Glitterati Ethics

Over at Duck of Minerva, Charli Carpenter notes:

It’s easy to make light of the glitterati for this self-serving humanitarianism. (For another example, click here.) Celebrities use causes to brand themselves.

But so what?

Governments do the same thing when they tie foreign aid to official recognition of their beneficence. And whether it is Bono peddling poverty reduction, George Clooney advocating for Darfur, or Leonardo diCaprio condemning conflict diamonds, celebrity sponsorship seems to go hand in hand with public awareness of global issues.

But scholars of humanitarian affairs should be asking: under what conditions are these humanitarian players effective in practical terms, and at what? Is theirs an agenda-setting effect: can the rise of new issues in the transnational primordial soup be traced to celebrity influence? Or do they essentially bandwagon on issues that have already gained prominence? If so does this at least have a catalyzing effect on transforming campaigns into mass movements? Do they exercise power, as Dan Drezner’s recent National Interest piece argues, through social networks of access to policymakers and donors – civic activism plus? Or, is the power of celebrities not their personal crusades but the stories they tell on screen?

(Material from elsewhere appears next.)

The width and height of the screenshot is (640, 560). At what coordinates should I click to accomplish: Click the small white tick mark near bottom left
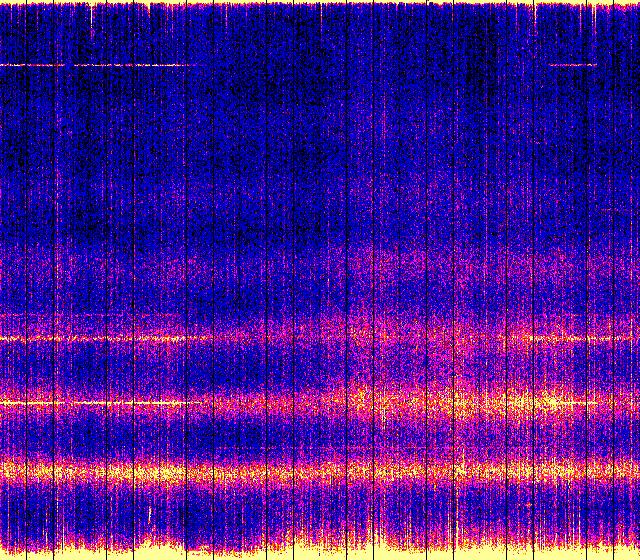[150, 514]
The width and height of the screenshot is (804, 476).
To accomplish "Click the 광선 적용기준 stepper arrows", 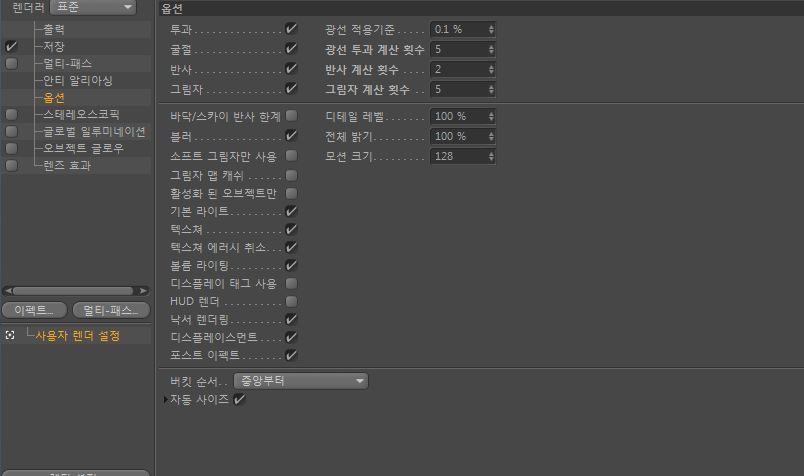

I personally suspect that given that (i) each of these mechanisms and processes are regularly witnessed, (ii) the mechanisms well-specified, but (iii) also an absence of any law-like rule on motivations and psychology, any clustering in a specific direction will be largely an accident. But I was interested another issue raised by the post. Personally, I imagine that many of our desires, noble and base, reinforce each other. Caring about Darfur and building brand can coexist, be mutually buttressing, and be sincere. Yet, we take the selfish or self-interested desire to be authentic and the other-regarding desire to be an instrumental one for the ends of the former. I have a hard time imagining an other-regarding desire that is purely isolated from all self-interested ones, but it seems to be a common standard for judging the involvment of prominent individuals in any social and political cause.